By Catherine E. Toth
Advertiser Staff Writer
By Catherine E. Toth
Don't think you can leave the Jims' Manoa home empty-handed.
Before you leave, they'll hand you branches of loquat and handfuls of limes, maybe some bananas, eggplants and pomegranates, if they've got them.
And they won't take no for an answer.
"Here, take," said Yun Soong Chock Jim, 85, holding a chayote one recent Friday morning. "Use it like regular squash."
(Her husband, Dr. Vernon Jim, also 85, left to get a knife to cut down some rosemary growing wild along their steep driveway.)
"And do you know what this is?" She pointed to a succulent air plant with bell-like flowers. "We call it pachi-pachi."
She snapped off a flower and clapped it together in her hands, making a loud popping noise.
"See? Here, take some."
To those who know the Jims, this generosity isn't unusual.
But their giving expands well beyond their prolific garden.
This couple, married for 61 years, gives back all the time, whether to local charities, cultural organizations or education-related projects.
So much so that the United Chinese Society in Hawai'i, of which both have been members for decades, named them Chinese Citizens of the Year, an honor held by such notables as Sen.

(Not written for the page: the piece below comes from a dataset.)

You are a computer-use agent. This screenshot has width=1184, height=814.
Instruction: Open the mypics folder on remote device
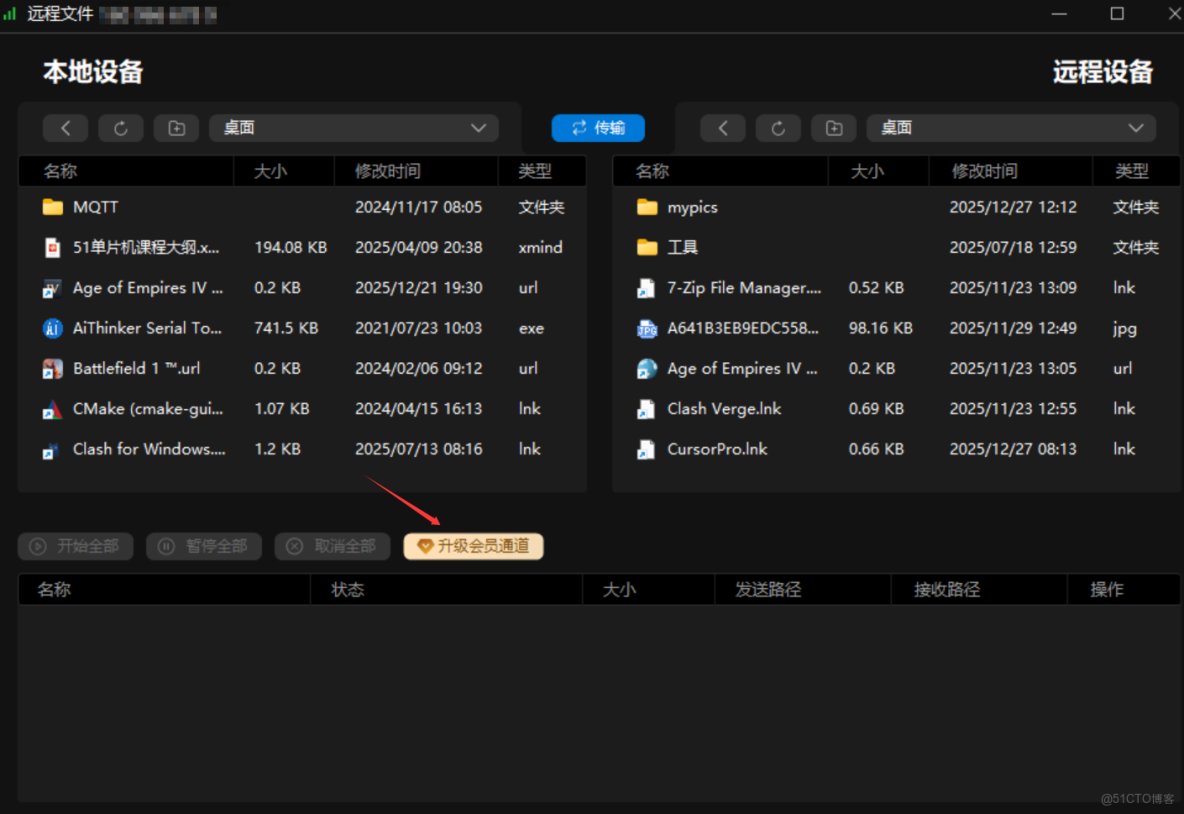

Daniel Akaka and the late Sen. Hiram Fong.
Yun Soong Chock Jim, a retired high school science teacher, earned the title in 2001; Vernon Jim received the honor this year.
They have become the first couple to ever hold the title.
"They've done a lot for the community, not only in service but through their own time and effort," said Henry Lee, executive director of the United Chinese Society. "They're very deserving."
Though they're humbled by the honor, the Jims wave off any fanfare. They don't volunteer for the recognition. They do it because they believe in helping others.
They both volunteer with the United Chinese Society, UH Lyon Arboretum, American Cancer Society, the Chinese Chamber of Commerce and other cultural and charity organizations.
They also make annual donations to such groups as Aloha United Way, Shriners Hospital, Lanakila Senior Center and the Aloha Medical Mission.
The list goes on.
"You should always help people," said Vernon Jim, a retired reconstructive plastic surgeon. "Because you never know when you'll need help, too."
The couple met in 1941 at the University of Chicago, where she was studying biology and he was in medical school.
Both fascinated by science, they spent weekends catching snakes and watching surgeries at Cook County Hospital.
Then on Sept. 9, 1944, the day Vernon Jim graduated from medical school, the pair wed. They celebrated with cake and ice cream.
"I liked that he worked for what he really wanted," Yun Soong Chock Jim said about her husband. "He strives to get things done."
The morning after their nuptials, Vernon Jim enlisted in the Army as a flight surgeon, leaving his bride for months at a time over the next three years.
Yun Soong Chock Jim moved back home to Hilo, where she bore their first two daughters.
Once out of the Army, Vernon Jim packed up his family and moved to Chicago, where he studied ophthalmology and his last two daughters were born.
In 1954, they moved to Minnesota, where Vernon Jim studied reconstructive plastic surgery at the Mayo Clinic. They moved back to Hawai'i in 1956.
He received board certification in both ophthalmology and plastic surgery, wanting to help accident victims and cancer patients who had lost portions of their faces.
Despite the opportunity to make more money in cosmetic surgery, Vernon Jim resisted.
"I wanted to help people," he said. "It was very rewarding."
Even with four daughters, eight grandchildren and now six great-grandchildren — all living in San Francisco — the Jims find a way to carve out vacation time for themselves.
But they don't go on ordinary holidays.
They spent a month sleeping in a tent in Papua New Guinea in 1973, cruised to Antarctica in 2000 and stayed on a boat for a week on the Yangtze River in China two years ago.
This June they're going to Tibet. Again.
"You have to be active," said Yun Soong Chock Jim, clipping a branch of rosemary. "You'll get Alzheimer's just sitting around."
They won't have to worry about that. They're so active, they often don't see each other all day, despite being retired.
In fact, they have to leave notes on the floor near the door, just so they know where the other one is.
"We like to do things," said Yun Soong Chock Jim, winking. "Why sit around when there's so much to do?"